Parece-me ser daqui, desta insegurança de apreciador artístico, que nasce a grande mais valia da arte contemporânea. Mais do que as obras de arte que nos deu e dá, é esta capacidade de interpelação, esta provocação latente que aporta e que nos retira da apreciação confortável e apaziguadora do Belo.
As Artes Plásticas construíram-se, durante muito tempo, vendendo-se a encomendas, dando resposta a pedidos e desejos de ilustres, que se faziam retratar ou tratavam de promover registos de acontecimentos importantes, procurando alindar a realidade e alegrar clientes. Nesta dinâmica, nós, espectadores, éramos os inquisidores perante a obra de arte, sobrepondo-nos a ela e questionando-a sob vários aspectos, criando várias correntes de apreciação. Agora – há quanto tempo! – não é assim. A arte não se quer bela e objectificada, qual mulher no século passado, decorativa. Agora parece ser a arte que nos aponta o dedo, questionando-nos sobre o nosso lugar no mundo, questionando-nos sobre o nosso papel de observadores, interrogando-nos sobre o próprio valor e estatuto da obra de arte.
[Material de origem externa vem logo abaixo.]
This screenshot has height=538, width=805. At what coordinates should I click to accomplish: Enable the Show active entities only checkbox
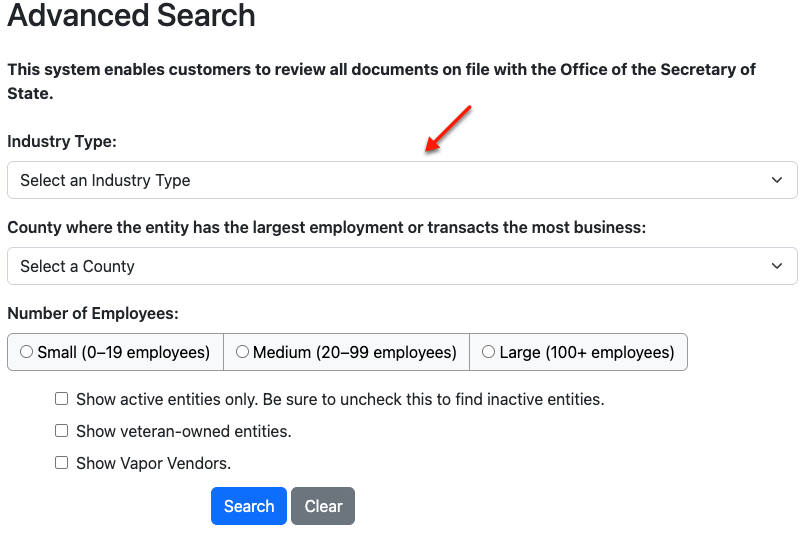(x=62, y=399)
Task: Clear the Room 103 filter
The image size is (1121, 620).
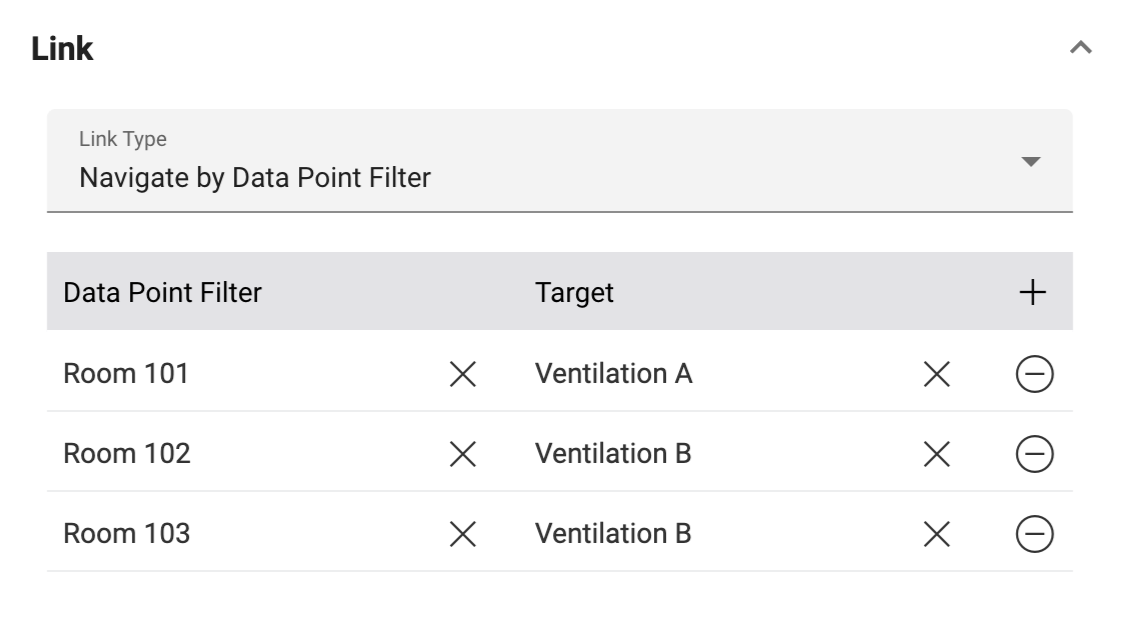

Recordo uma peça da Joana Vasconcelos. Uma figura feminina, envergando uma burka, içada e largada ruidosamente de um guindaste. Levantada e lançada ao chão, consecutivamente, num ciclo que parecia não ter pressa nem fim, produzindo um estudado estrondo com a queda e eu, ali, meio hipnotizada a ver a sucessão dos maus tratos naquela mulher, a ficar agoniada. Esta instalação comunicou comigo sem, pelo menos de forma consciente, atravessar qualquer conceito que possa ter de apreciação da beleza. Não pude dizer grande coisa dela, disse-me ela a mim. Continua a dizer.
Quer-se agora a Arte mais Ética do que Estética? Estará ela a dar-nos o que precisamos? Até onde aquele quadrado de autoria italiana nos mostra o quão surpreendentes podemos ser e quão inacreditáveis nos estamos a tornar? Somos nós espectadores ou somos os observados quando nos desvendamos nalguma nudez de argumentação e critério perante a obra de arte?